__EXERCISE PROMPT__
Print the lines of the records between the line holding "Task: Click the red triangle before 提示" and the line holding "Action: [66, 25]", inclusive, exactly as they appear there. Leave the pictures out of your answer.

__DATASET EXTRACT__
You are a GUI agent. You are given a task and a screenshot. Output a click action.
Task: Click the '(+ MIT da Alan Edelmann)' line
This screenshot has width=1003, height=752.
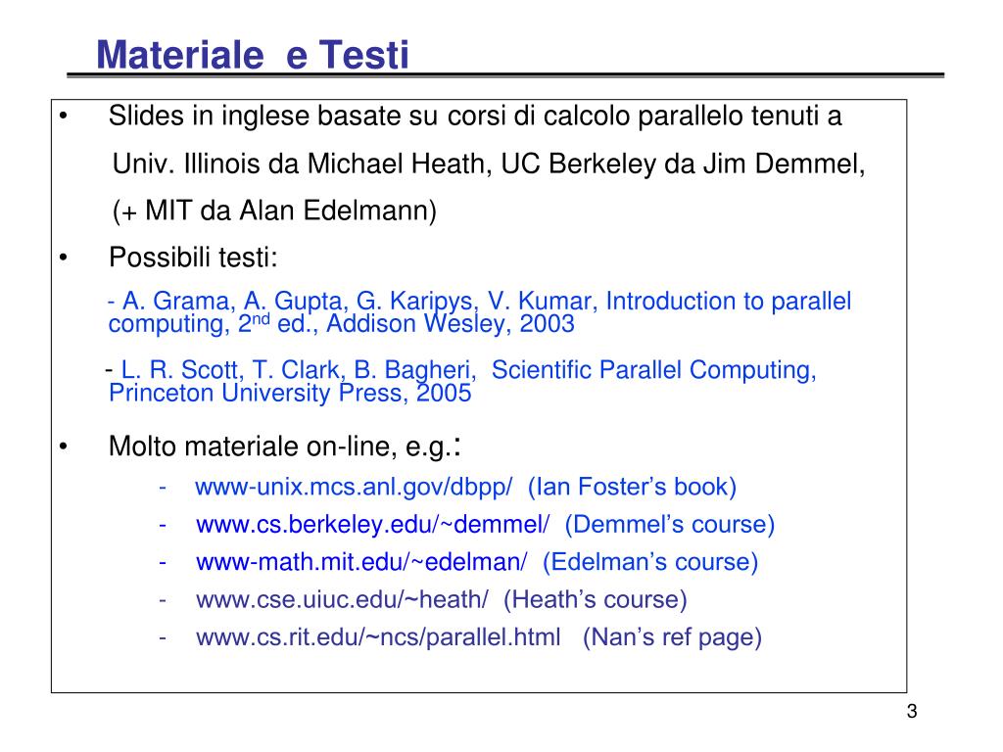coord(274,212)
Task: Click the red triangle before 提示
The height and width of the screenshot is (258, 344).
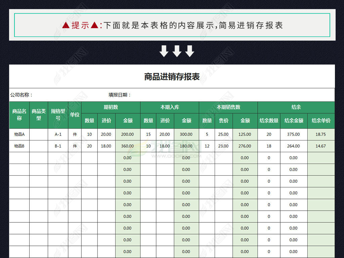Action: [66, 25]
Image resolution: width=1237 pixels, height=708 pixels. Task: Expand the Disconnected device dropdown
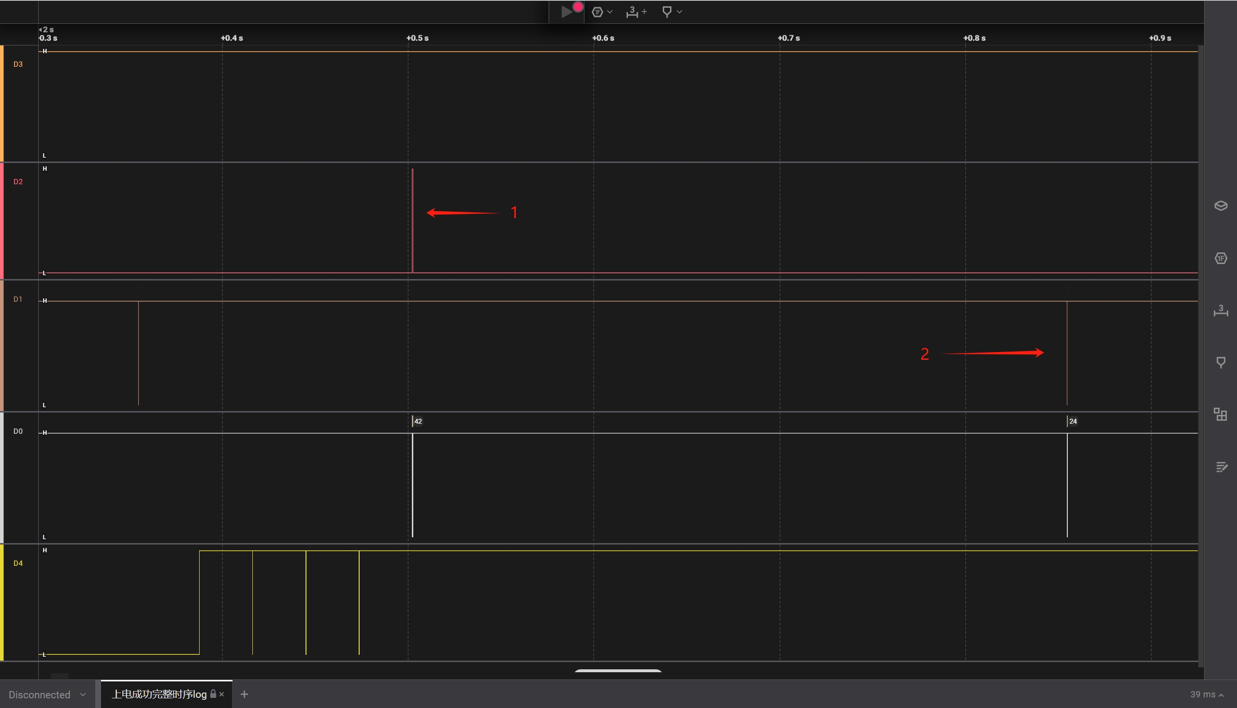(x=47, y=694)
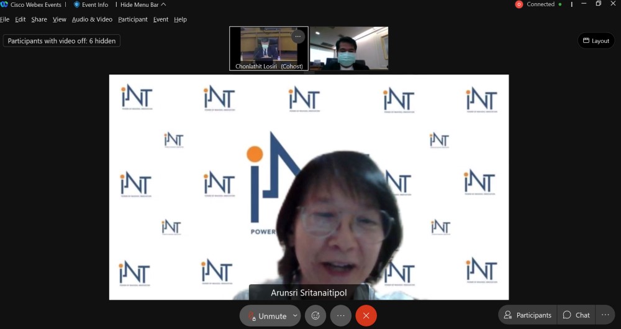
Task: Select the masked participant's video thumbnail
Action: click(x=349, y=49)
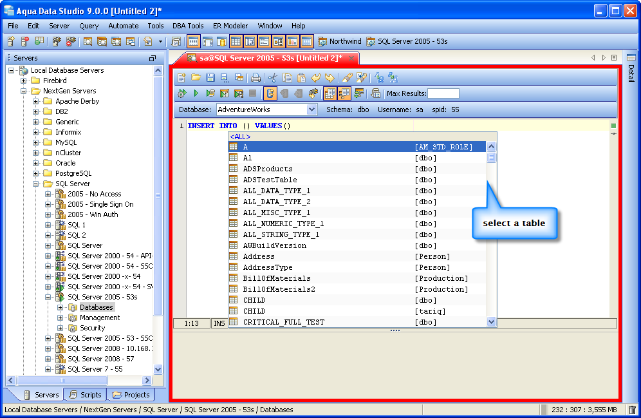641x418 pixels.
Task: Toggle the grid results view button
Action: [330, 93]
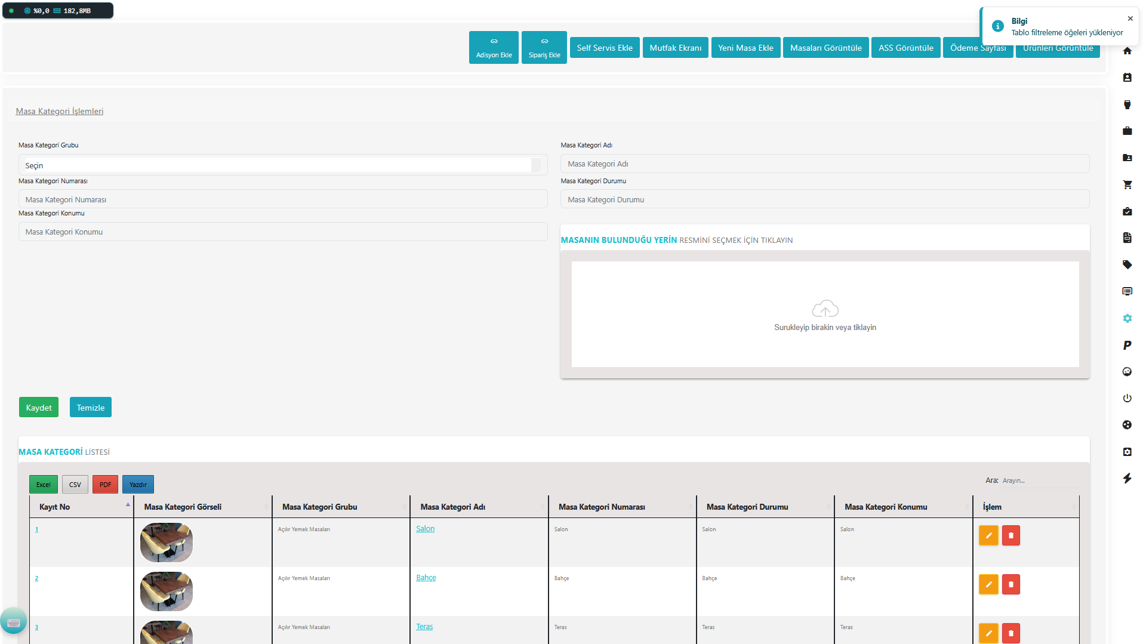
Task: Open Masaları Görüntüle from top menu
Action: 825,48
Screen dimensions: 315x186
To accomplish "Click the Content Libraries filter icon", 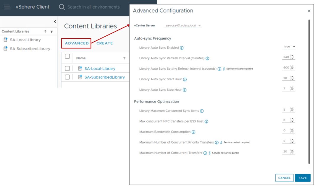I will click(x=51, y=32).
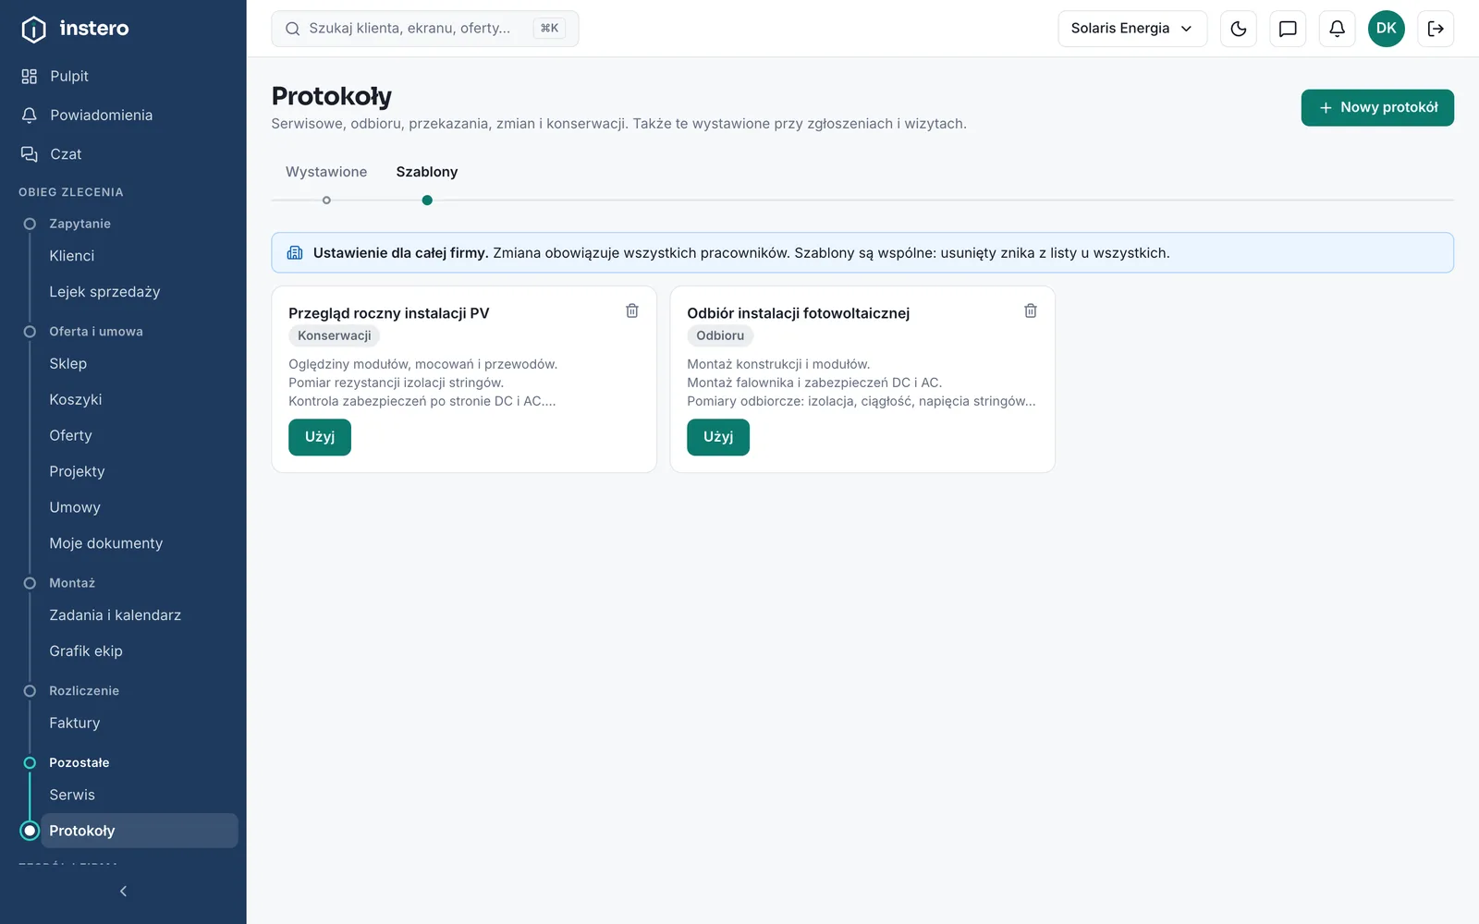
Task: Click the instero logo
Action: click(76, 29)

__TASK ANSWER__
Task: Click the red triangle before 提示
The height and width of the screenshot is (258, 344).
Action: [66, 25]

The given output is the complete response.